● Task
Whenever a line in the data below includes the string "computer", copy it out.
─── Supplied data
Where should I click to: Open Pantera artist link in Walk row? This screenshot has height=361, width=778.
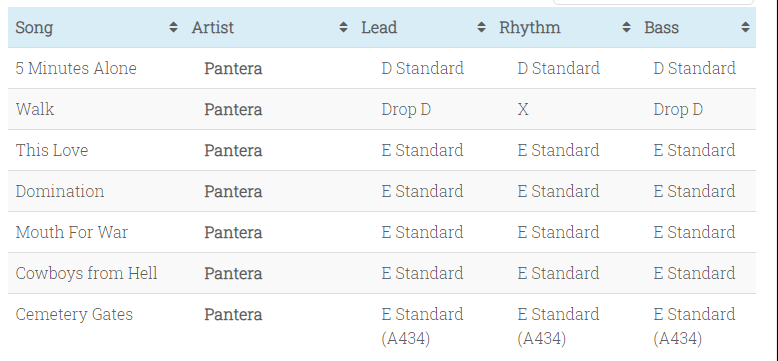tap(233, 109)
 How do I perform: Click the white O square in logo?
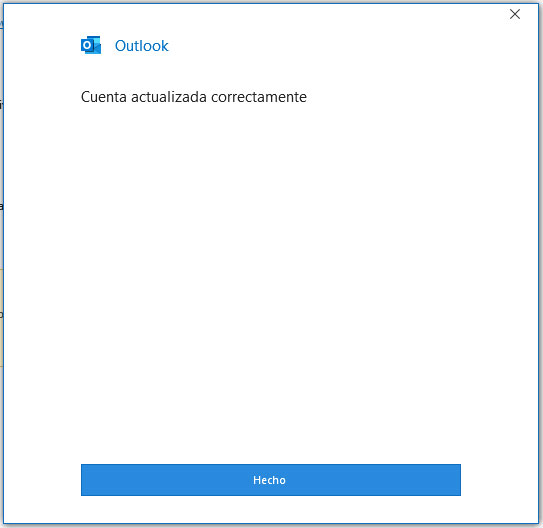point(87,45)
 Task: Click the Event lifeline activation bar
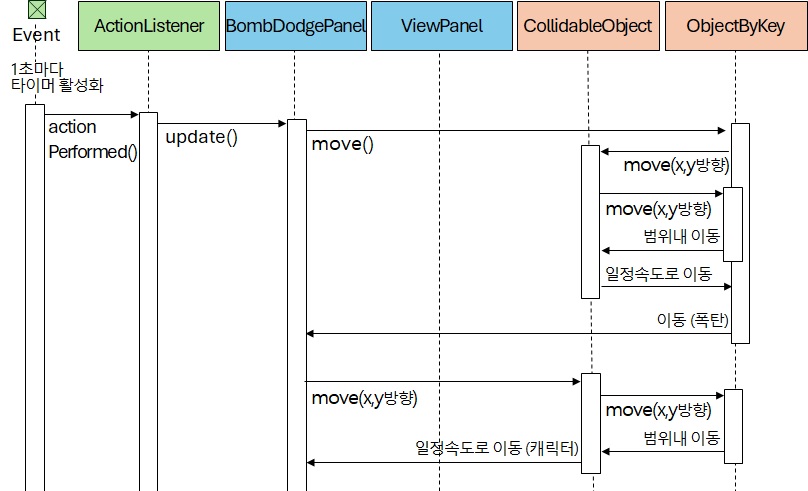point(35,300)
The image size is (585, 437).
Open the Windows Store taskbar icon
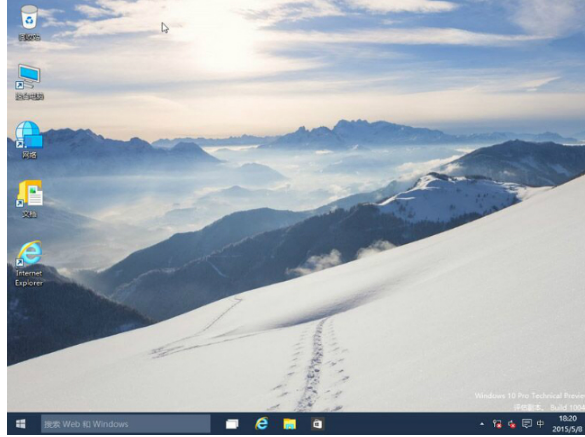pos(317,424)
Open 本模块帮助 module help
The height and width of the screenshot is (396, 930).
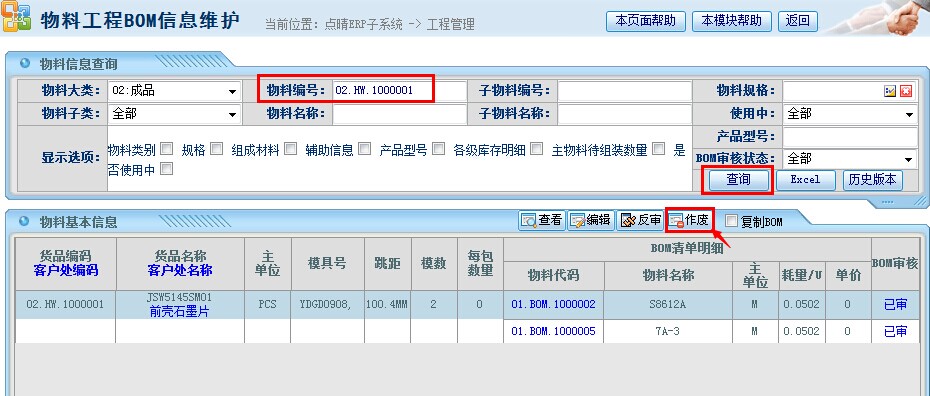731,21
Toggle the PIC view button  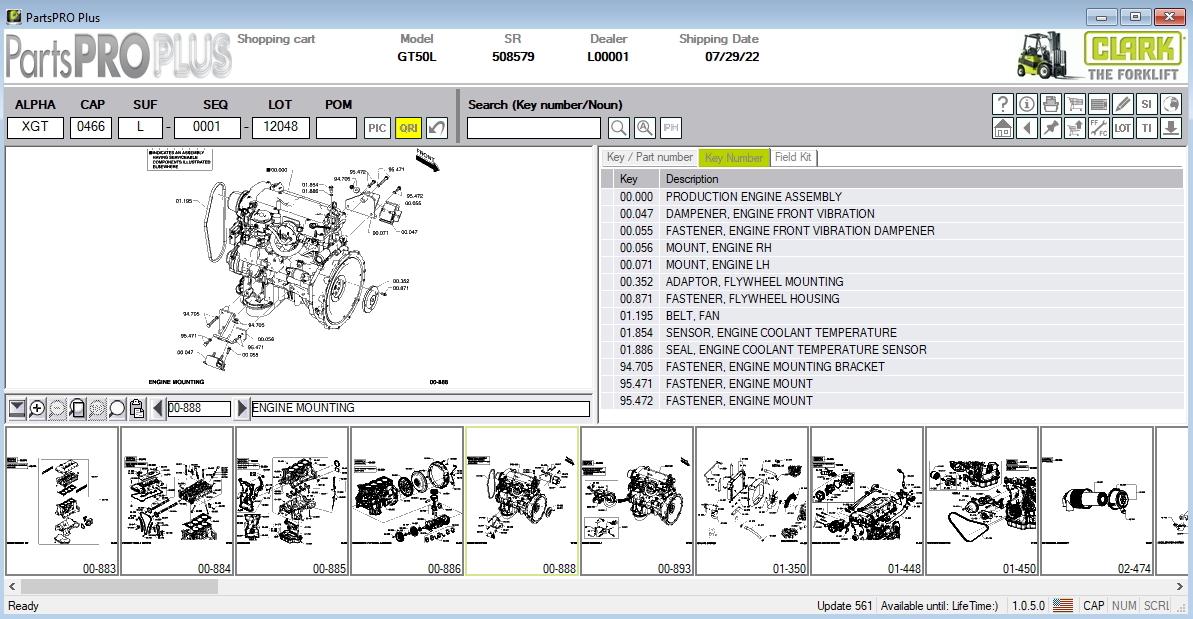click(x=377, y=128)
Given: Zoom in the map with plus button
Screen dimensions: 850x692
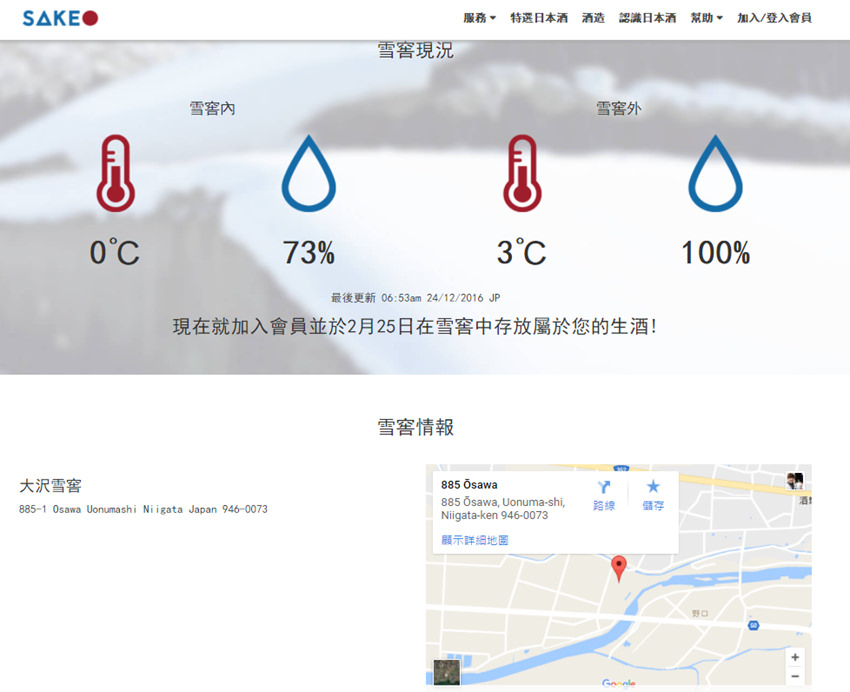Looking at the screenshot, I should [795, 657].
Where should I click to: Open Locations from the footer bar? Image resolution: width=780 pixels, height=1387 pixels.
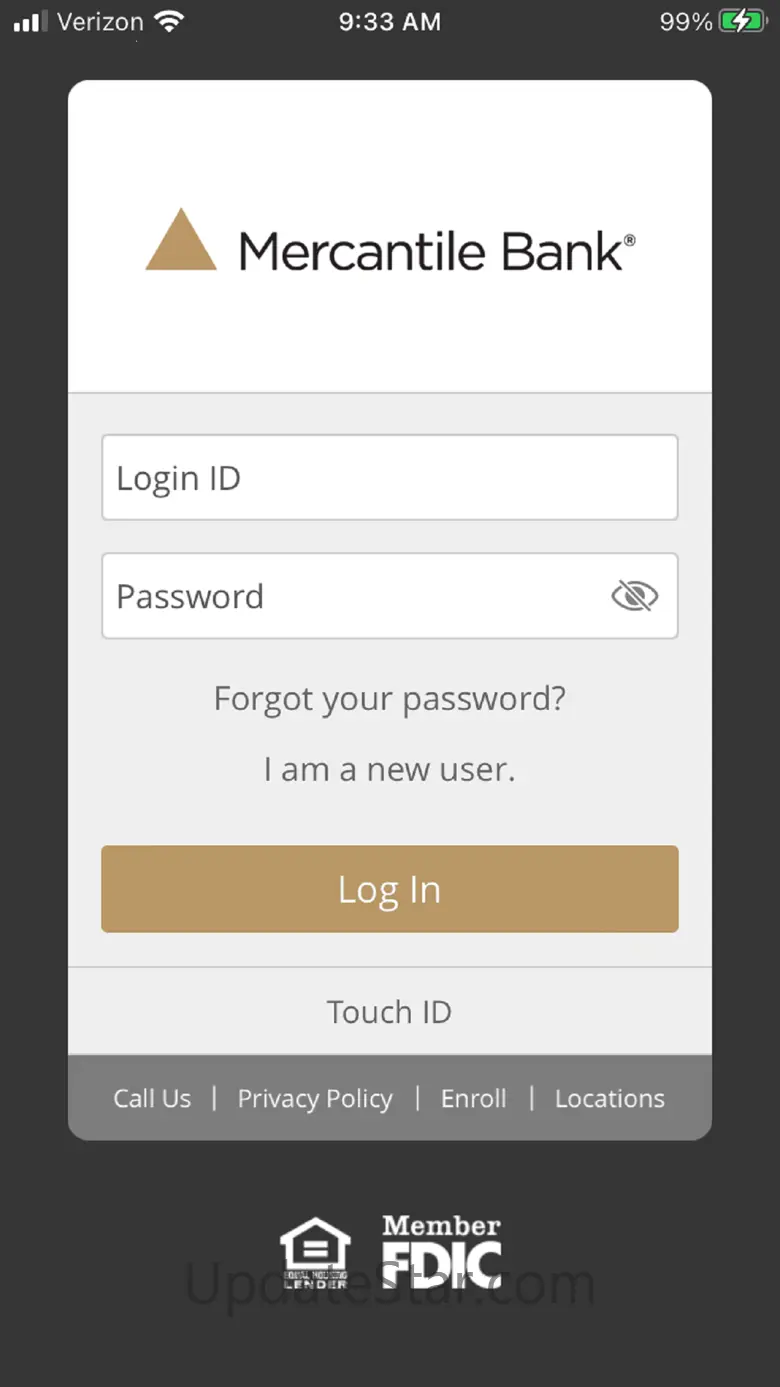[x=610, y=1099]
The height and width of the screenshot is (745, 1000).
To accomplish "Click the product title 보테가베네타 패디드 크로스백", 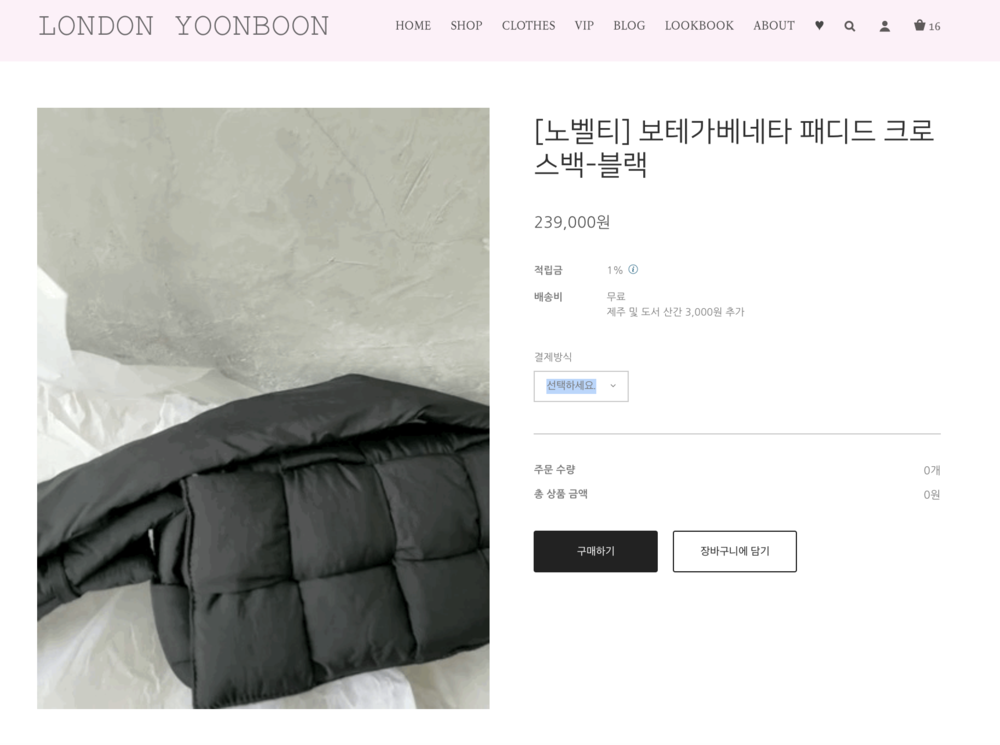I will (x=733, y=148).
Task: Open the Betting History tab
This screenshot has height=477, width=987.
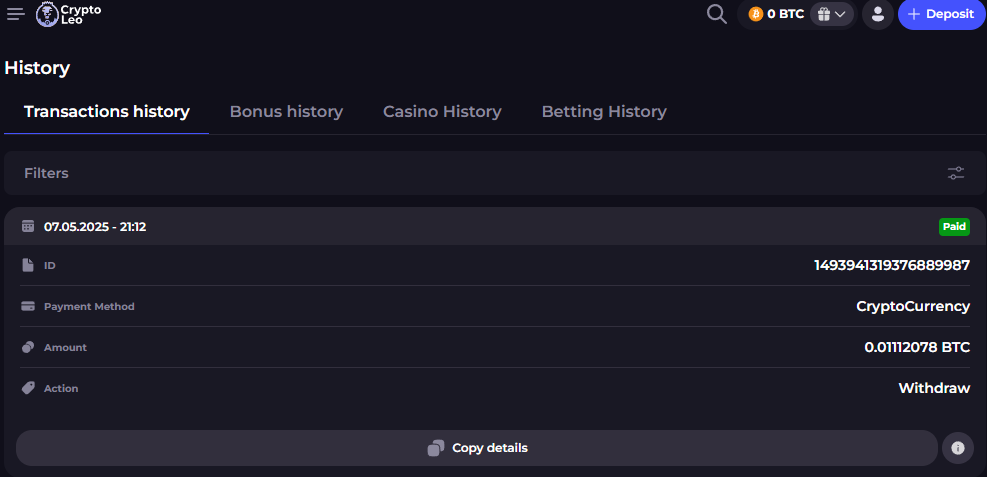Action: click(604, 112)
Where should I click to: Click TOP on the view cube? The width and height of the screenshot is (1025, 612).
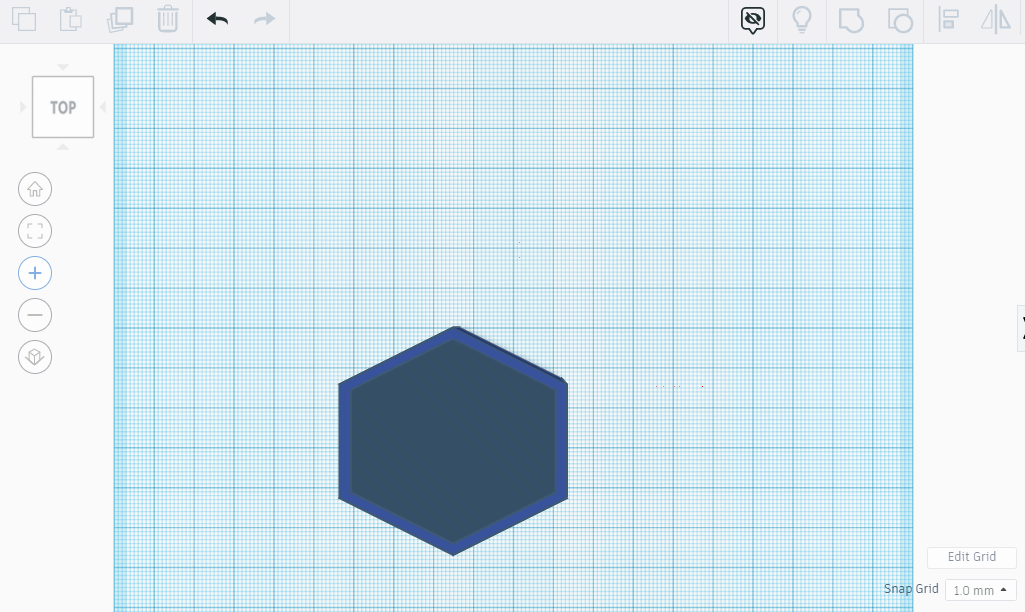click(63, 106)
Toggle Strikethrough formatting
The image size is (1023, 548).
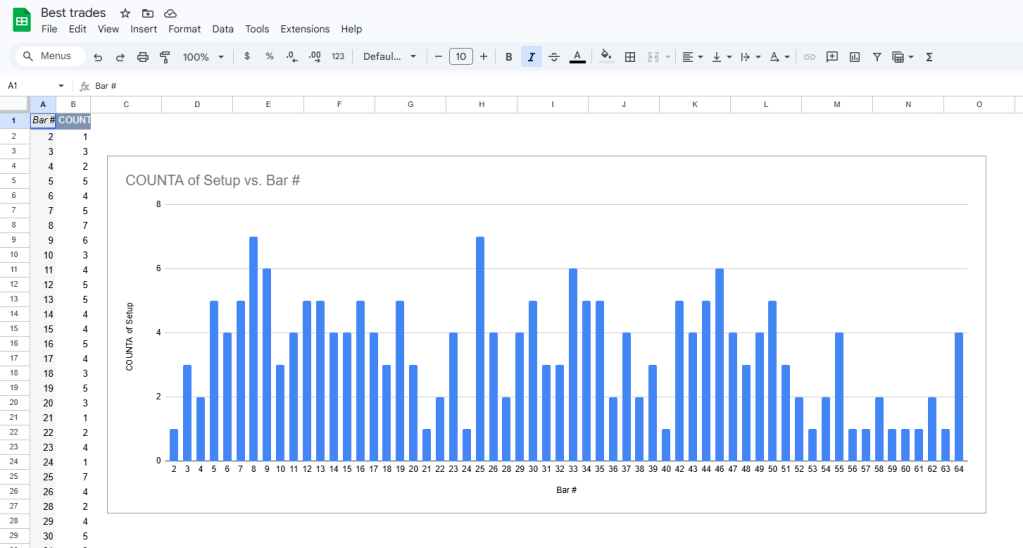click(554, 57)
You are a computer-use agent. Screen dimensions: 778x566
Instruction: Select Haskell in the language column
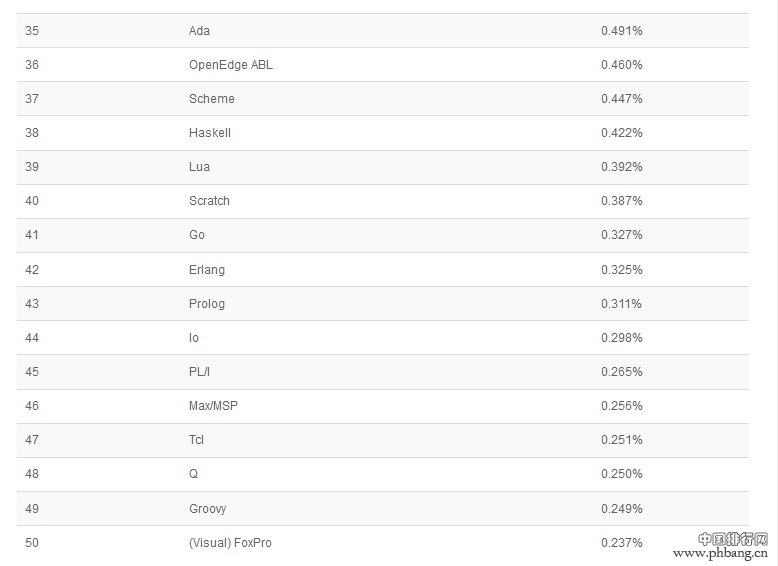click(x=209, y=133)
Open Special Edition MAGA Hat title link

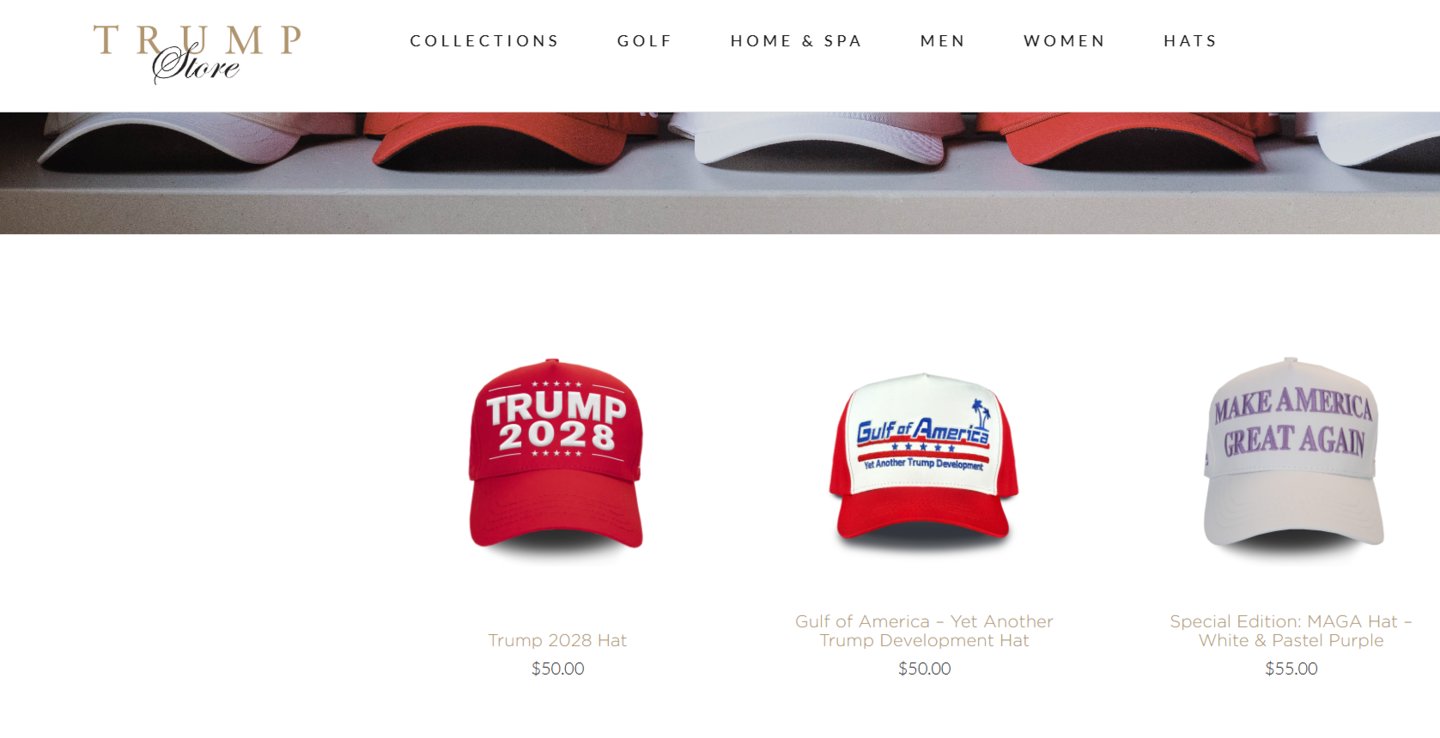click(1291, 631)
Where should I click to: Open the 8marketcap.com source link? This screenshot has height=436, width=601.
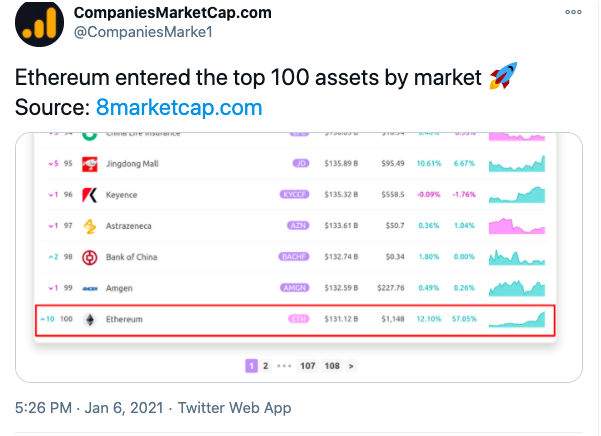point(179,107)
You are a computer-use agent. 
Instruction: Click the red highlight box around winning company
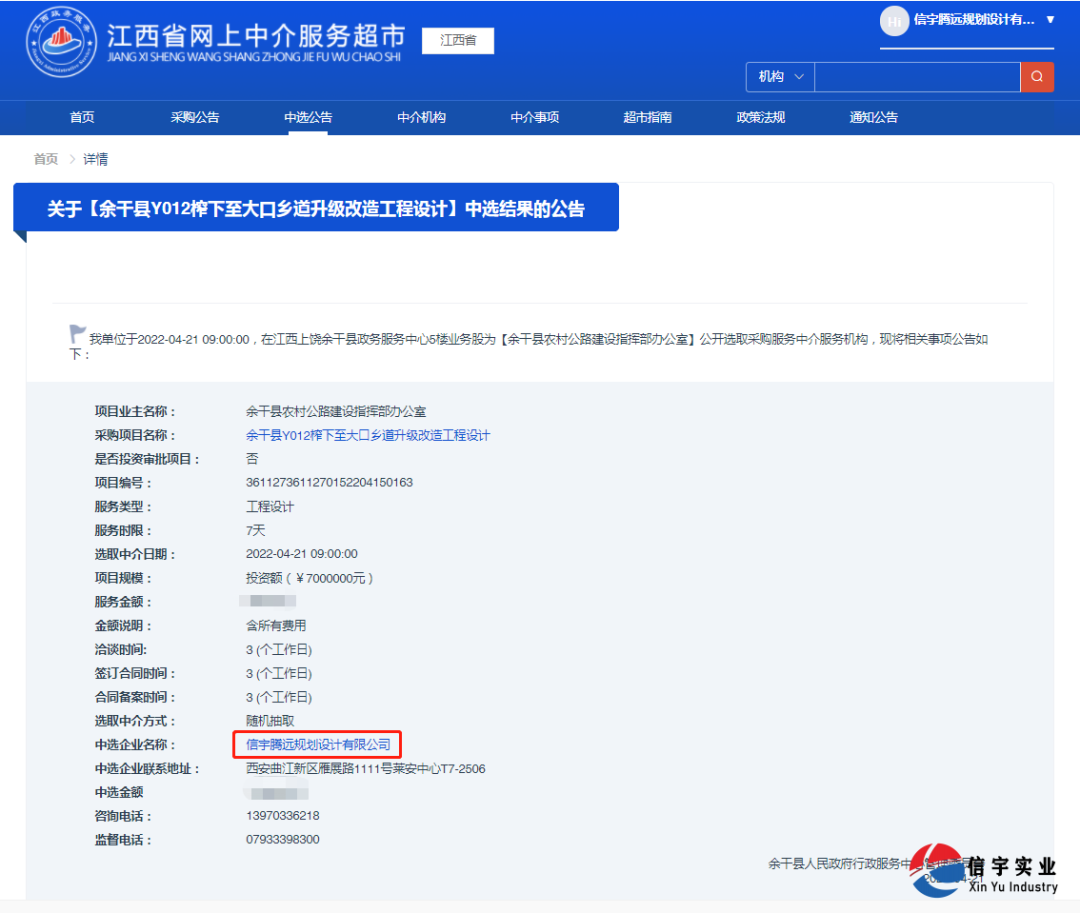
──────
● Answer to the problem
You are a computer-use agent. Screen dimensions: 778x566
You are a computer-use agent. 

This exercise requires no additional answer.